→ **What you should do**: Report every line of the rows below that contains the string "name", matching case exactly.

→ **Data for this task**:
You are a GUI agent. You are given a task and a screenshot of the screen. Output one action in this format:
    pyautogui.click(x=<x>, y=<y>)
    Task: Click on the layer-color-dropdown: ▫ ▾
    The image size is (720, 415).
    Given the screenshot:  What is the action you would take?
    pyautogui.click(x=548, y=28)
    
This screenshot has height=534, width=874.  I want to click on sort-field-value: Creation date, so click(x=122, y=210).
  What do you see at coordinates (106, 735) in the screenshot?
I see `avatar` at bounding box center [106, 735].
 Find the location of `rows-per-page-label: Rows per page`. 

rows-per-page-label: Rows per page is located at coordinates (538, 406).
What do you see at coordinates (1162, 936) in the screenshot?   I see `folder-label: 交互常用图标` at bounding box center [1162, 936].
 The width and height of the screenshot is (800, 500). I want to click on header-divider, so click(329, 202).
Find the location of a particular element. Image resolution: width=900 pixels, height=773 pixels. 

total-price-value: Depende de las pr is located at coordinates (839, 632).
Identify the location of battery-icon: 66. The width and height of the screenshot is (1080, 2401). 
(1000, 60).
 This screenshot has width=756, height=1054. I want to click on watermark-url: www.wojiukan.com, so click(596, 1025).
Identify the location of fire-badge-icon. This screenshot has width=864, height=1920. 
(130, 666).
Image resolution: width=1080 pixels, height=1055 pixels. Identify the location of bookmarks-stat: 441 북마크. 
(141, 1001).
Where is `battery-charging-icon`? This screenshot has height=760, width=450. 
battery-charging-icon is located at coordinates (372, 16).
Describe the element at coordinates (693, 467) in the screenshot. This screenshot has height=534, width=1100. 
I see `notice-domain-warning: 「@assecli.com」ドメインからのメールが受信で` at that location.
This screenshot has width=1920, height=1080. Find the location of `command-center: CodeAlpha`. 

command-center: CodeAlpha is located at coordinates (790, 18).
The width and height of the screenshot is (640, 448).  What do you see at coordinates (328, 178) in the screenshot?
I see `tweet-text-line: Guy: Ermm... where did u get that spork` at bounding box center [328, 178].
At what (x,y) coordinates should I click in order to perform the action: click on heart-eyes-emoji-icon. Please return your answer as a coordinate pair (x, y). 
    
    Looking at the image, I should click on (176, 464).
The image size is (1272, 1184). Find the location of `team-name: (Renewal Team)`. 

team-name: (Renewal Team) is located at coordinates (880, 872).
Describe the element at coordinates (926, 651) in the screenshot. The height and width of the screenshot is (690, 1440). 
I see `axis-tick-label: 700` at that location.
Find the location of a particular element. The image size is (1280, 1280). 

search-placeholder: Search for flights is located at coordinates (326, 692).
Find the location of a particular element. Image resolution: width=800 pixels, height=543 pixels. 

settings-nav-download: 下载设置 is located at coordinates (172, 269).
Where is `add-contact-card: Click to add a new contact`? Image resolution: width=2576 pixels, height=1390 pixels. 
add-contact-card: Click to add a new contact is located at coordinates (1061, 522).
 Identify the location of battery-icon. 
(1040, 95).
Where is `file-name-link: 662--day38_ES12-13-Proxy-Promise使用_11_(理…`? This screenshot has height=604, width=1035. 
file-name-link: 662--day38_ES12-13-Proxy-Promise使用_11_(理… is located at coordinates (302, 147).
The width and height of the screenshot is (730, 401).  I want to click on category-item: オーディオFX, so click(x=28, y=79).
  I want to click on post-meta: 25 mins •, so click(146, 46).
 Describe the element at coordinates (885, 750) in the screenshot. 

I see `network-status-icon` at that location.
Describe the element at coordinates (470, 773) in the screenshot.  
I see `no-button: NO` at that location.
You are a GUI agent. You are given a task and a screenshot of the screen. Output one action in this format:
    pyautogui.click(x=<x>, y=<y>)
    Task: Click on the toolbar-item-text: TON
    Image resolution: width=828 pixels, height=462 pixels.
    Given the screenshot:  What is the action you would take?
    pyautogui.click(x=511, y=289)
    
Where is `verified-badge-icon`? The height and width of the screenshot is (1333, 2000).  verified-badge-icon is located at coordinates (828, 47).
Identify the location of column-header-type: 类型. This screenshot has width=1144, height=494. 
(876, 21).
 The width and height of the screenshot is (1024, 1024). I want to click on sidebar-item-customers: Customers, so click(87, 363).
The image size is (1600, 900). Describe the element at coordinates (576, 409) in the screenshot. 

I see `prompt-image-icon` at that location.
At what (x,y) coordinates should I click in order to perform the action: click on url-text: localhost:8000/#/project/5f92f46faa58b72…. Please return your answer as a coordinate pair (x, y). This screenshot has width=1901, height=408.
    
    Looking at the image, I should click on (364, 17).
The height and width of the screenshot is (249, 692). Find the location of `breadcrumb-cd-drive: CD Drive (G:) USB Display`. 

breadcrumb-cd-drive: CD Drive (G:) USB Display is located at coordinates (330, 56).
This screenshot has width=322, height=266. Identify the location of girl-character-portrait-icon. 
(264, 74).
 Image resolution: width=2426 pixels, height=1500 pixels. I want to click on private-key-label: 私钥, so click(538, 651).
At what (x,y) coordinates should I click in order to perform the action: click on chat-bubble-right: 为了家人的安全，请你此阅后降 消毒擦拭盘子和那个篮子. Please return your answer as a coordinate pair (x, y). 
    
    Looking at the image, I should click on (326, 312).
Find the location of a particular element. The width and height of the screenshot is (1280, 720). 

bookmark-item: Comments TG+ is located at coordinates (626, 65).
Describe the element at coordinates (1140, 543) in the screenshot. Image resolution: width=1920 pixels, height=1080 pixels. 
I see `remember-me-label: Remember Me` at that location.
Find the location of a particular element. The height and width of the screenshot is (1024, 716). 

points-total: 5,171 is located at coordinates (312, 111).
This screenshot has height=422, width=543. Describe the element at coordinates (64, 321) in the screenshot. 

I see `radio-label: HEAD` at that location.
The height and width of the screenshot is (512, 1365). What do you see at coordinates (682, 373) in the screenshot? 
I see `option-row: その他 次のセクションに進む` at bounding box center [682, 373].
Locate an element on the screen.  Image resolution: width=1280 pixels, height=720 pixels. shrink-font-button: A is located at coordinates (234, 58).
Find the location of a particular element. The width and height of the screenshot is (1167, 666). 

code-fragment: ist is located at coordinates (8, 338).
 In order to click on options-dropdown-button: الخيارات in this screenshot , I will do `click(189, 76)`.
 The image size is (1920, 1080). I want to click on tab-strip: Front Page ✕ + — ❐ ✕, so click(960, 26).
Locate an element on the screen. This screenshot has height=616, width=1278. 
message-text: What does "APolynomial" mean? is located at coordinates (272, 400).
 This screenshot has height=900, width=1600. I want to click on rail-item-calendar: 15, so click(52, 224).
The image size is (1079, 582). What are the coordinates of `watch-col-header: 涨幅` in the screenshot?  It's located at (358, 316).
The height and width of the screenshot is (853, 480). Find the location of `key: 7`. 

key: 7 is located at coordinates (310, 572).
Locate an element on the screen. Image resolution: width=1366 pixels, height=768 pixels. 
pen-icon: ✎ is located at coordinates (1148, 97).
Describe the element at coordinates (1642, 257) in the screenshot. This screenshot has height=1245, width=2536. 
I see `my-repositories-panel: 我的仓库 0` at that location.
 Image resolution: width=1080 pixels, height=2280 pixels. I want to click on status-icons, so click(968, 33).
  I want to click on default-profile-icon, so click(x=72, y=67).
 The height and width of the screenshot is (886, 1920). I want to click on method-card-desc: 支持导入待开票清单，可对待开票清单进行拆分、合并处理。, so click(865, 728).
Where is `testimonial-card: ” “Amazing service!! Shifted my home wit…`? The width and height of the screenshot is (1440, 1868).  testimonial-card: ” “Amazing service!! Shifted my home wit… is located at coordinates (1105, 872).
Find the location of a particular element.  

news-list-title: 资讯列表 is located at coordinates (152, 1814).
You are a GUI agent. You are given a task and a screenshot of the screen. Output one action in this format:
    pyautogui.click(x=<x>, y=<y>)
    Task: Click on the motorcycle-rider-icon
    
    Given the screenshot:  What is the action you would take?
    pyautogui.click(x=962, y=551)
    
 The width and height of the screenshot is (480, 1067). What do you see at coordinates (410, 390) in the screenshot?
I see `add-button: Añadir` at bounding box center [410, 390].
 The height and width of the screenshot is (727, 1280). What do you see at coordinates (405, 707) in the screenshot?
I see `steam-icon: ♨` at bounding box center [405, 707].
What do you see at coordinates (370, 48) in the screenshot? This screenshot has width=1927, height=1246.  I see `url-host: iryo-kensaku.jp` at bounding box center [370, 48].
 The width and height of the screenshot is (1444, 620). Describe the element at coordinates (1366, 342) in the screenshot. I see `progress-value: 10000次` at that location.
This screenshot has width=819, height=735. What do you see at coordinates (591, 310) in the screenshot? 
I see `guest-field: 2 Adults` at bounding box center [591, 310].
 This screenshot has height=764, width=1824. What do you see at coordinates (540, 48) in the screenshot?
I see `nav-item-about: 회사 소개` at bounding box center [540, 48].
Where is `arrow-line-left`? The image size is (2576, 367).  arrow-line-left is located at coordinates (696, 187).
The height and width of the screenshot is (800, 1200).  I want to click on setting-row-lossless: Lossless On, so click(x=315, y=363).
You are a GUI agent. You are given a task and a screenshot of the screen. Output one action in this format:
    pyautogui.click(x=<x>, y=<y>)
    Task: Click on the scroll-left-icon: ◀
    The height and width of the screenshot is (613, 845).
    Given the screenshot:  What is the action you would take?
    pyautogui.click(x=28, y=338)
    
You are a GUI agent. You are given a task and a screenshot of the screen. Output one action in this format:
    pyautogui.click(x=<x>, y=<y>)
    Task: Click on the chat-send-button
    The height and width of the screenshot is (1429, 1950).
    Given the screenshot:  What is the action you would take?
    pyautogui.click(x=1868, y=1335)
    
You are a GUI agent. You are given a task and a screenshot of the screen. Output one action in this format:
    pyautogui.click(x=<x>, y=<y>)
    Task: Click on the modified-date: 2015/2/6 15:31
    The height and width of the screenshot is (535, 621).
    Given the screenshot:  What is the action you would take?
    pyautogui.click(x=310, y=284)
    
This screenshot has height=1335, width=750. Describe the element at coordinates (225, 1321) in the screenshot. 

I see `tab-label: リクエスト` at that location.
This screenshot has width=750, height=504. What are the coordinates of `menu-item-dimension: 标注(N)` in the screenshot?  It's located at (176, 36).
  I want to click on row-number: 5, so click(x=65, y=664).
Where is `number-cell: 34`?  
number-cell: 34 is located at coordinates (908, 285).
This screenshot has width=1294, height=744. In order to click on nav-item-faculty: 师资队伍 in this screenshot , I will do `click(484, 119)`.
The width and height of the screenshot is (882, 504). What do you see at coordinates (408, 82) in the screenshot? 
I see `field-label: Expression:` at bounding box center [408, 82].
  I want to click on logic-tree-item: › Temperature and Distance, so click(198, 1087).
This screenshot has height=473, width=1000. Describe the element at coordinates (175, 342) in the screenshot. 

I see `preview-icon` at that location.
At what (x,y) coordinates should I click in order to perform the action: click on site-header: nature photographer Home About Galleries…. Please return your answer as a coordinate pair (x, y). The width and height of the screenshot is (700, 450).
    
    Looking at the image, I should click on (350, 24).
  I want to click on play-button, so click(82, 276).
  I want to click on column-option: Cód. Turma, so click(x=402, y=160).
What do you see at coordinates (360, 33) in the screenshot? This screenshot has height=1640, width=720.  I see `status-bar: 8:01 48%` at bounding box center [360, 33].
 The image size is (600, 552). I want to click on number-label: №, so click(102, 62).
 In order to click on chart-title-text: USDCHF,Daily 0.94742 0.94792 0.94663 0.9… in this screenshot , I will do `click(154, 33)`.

→ **Task result**:
The image size is (1272, 1184). Find the location of `team-name: (Renewal Team)`. 
team-name: (Renewal Team) is located at coordinates (880, 872).
Where is `file-name-link: 662--day38_ES12-13-Proxy-Promise使用_11_(理…`? This screenshot has height=604, width=1035. 
file-name-link: 662--day38_ES12-13-Proxy-Promise使用_11_(理… is located at coordinates (302, 147).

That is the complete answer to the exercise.